**To be done**
Reproduce the lines below word for word, leaving out the pictures.

==============================

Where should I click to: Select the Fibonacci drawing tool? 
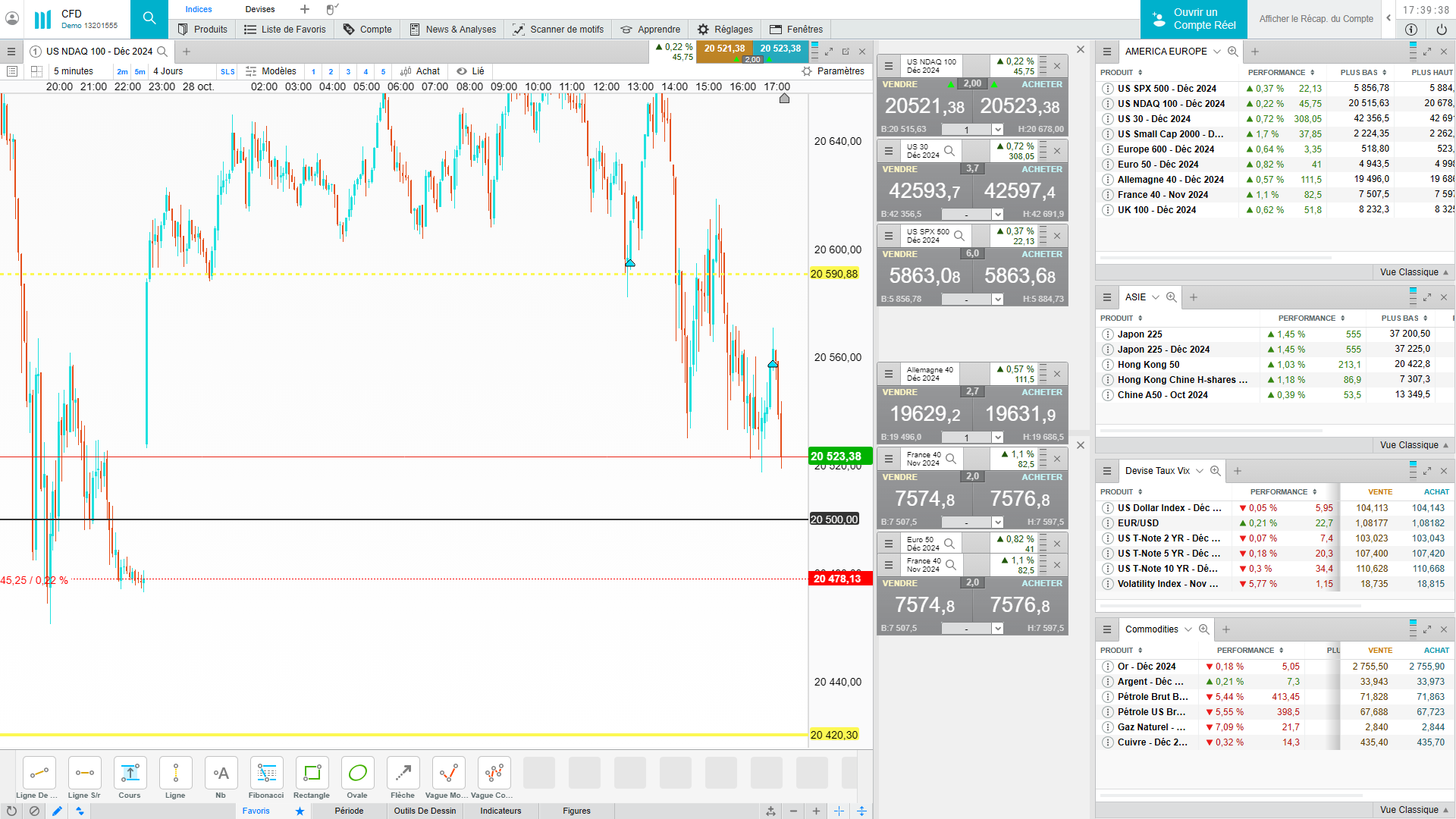tap(266, 774)
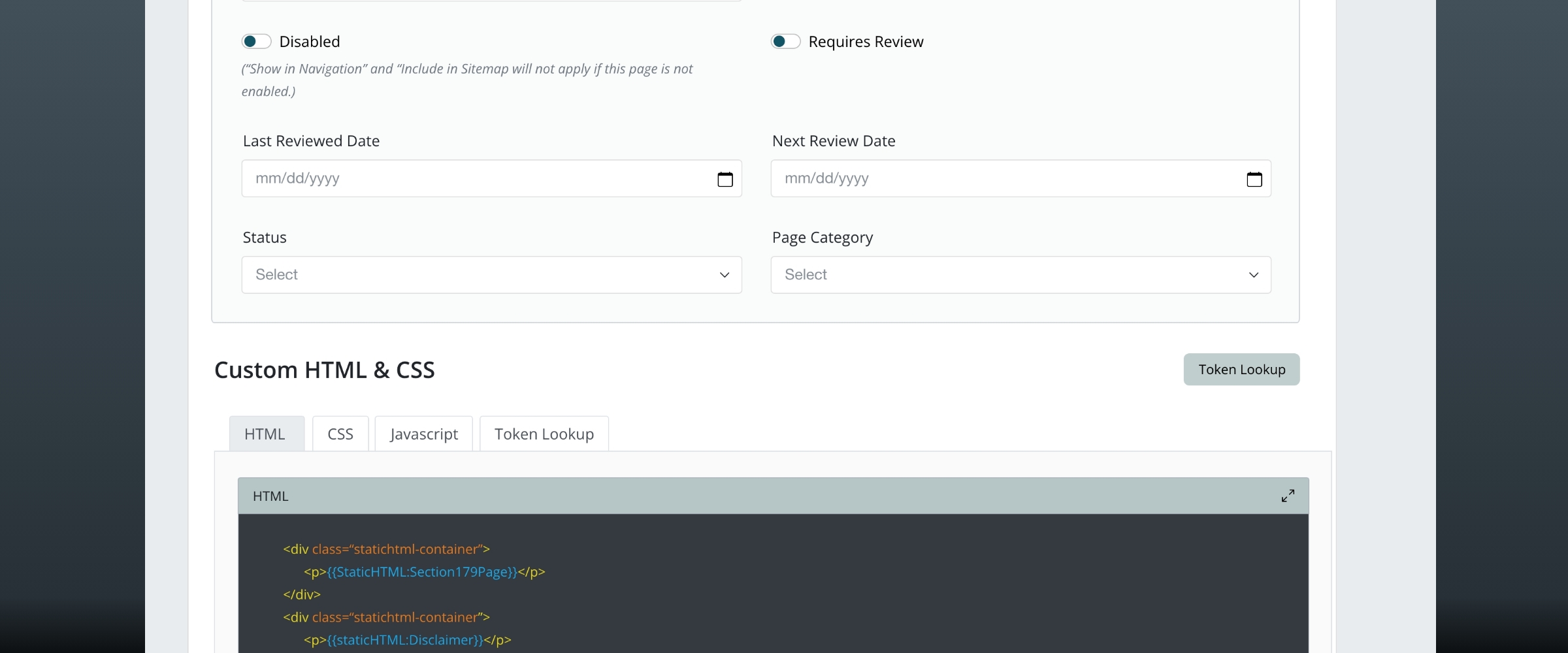Click the HTML editor header bar
The height and width of the screenshot is (653, 1568).
tap(653, 496)
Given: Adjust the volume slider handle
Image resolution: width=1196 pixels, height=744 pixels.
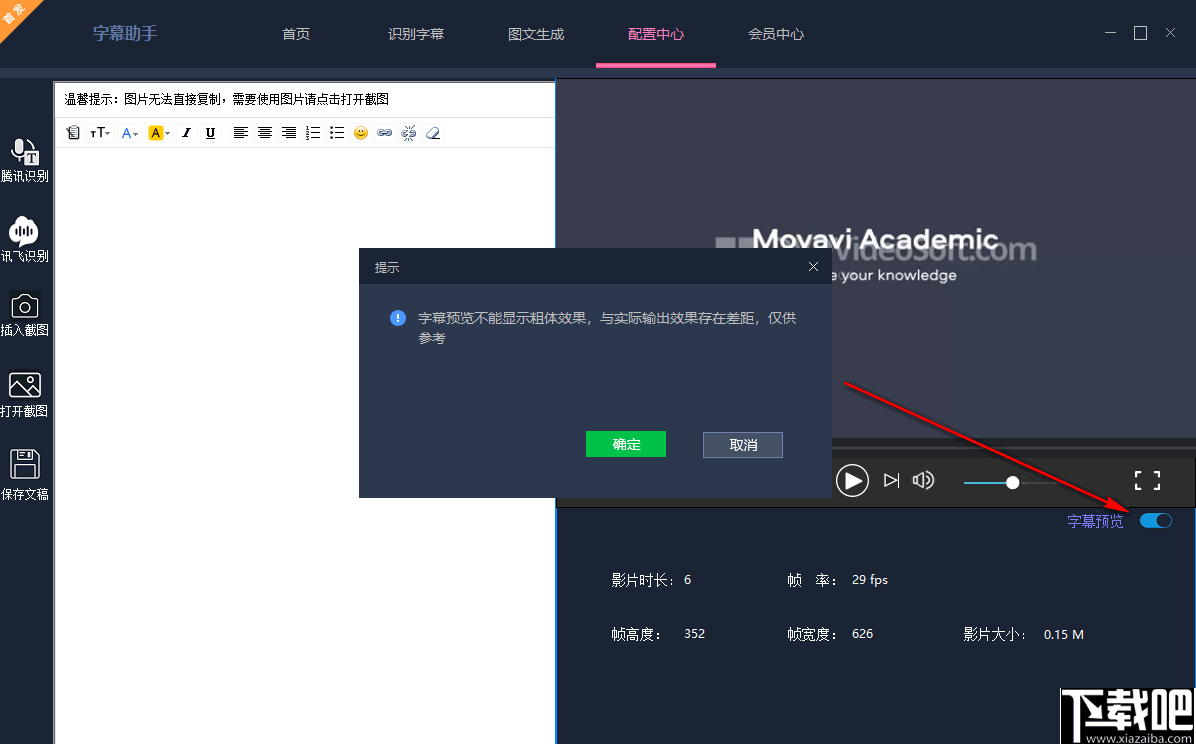Looking at the screenshot, I should click(x=1011, y=482).
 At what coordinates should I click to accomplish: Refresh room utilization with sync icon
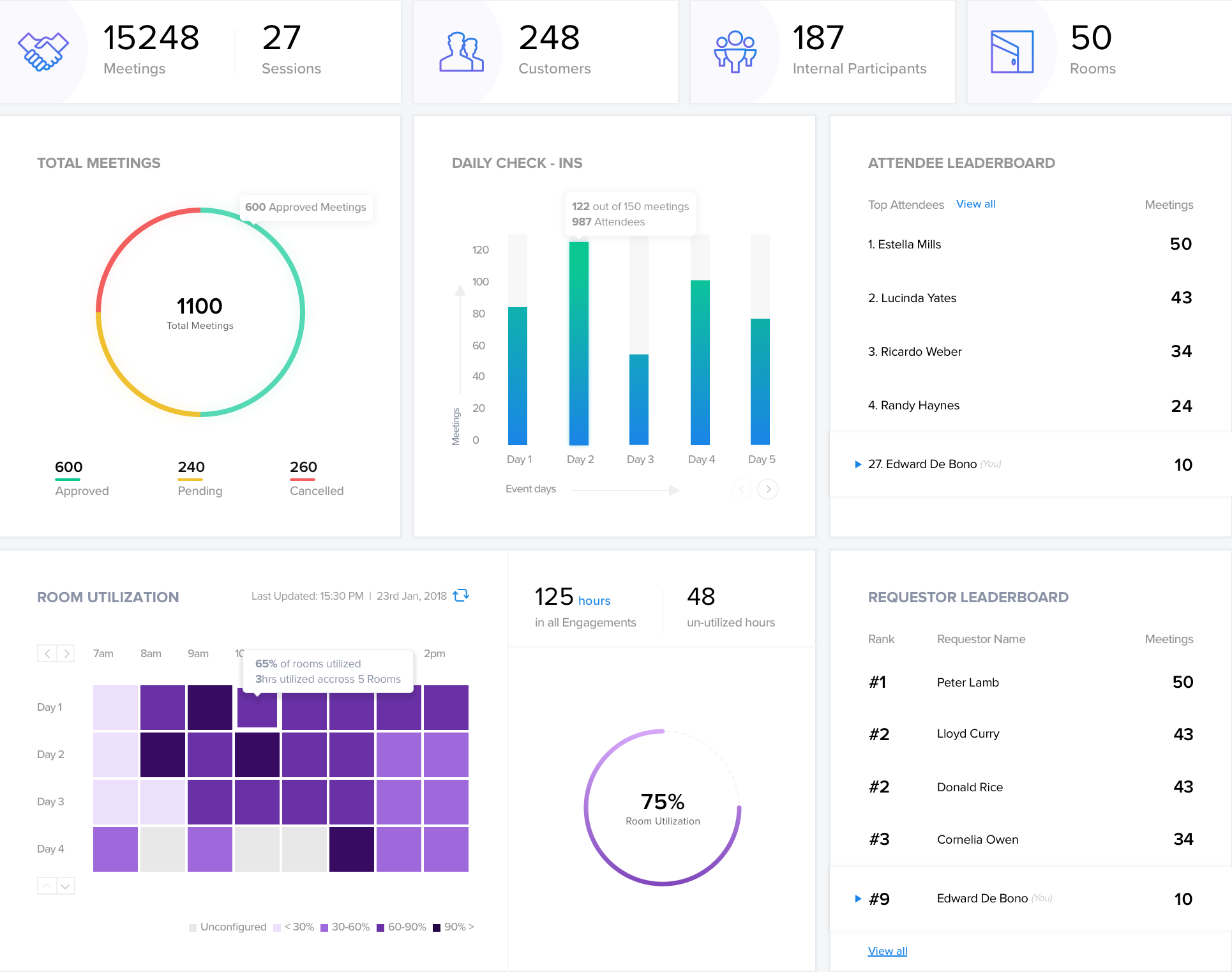[x=461, y=595]
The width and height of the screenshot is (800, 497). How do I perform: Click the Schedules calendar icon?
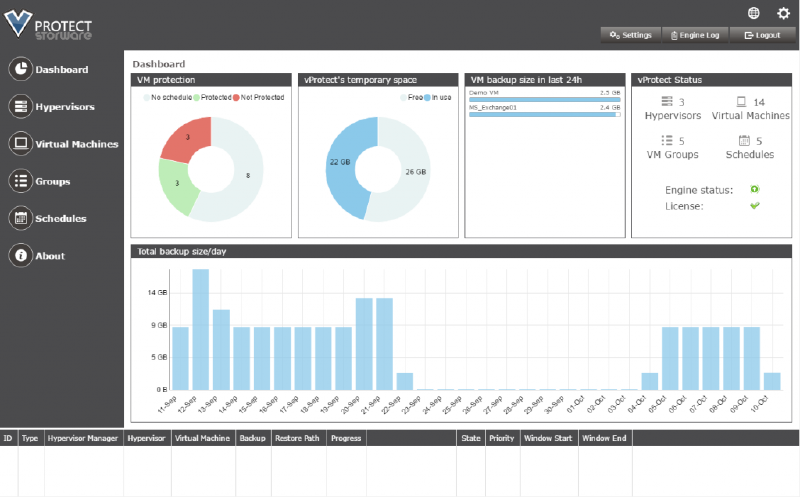(x=20, y=218)
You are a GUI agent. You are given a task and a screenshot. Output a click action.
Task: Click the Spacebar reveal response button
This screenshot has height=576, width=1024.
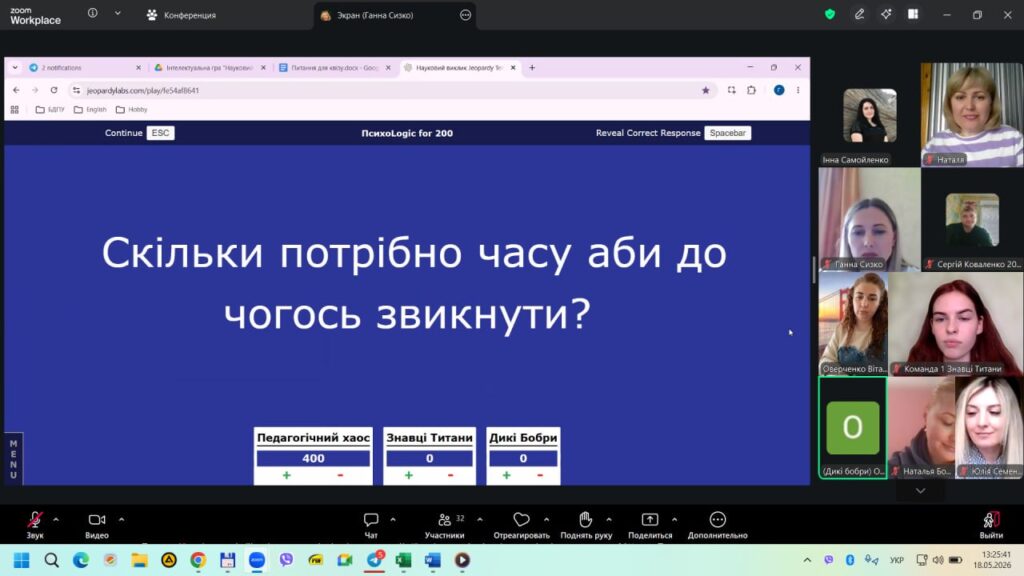(x=728, y=133)
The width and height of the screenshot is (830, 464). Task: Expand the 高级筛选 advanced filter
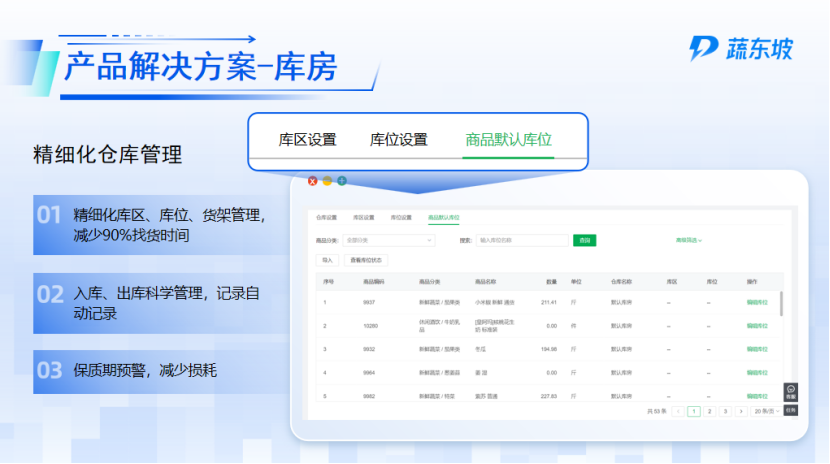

==============================

**The reply**
Where should I click to: Select the Fibonacci drawing tool? 
tap(266, 774)
Click the HTML editor header bar
The height and width of the screenshot is (653, 1568).
tap(653, 496)
Given: Adjust the volume slider handle
Image resolution: width=1196 pixels, height=744 pixels.
Looking at the screenshot, I should click(x=1011, y=482).
 At what coordinates should I click to accomplish: Refresh room utilization with sync icon
[x=461, y=595]
The width and height of the screenshot is (800, 497). How do I perform: Click the Schedules calendar icon?
(x=20, y=218)
You are a GUI agent. You are given a task and a screenshot. Output a click action.
Task: Click the Spacebar reveal response button
This screenshot has height=576, width=1024.
(x=728, y=133)
The width and height of the screenshot is (830, 464). Task: Expand the 高级筛选 advanced filter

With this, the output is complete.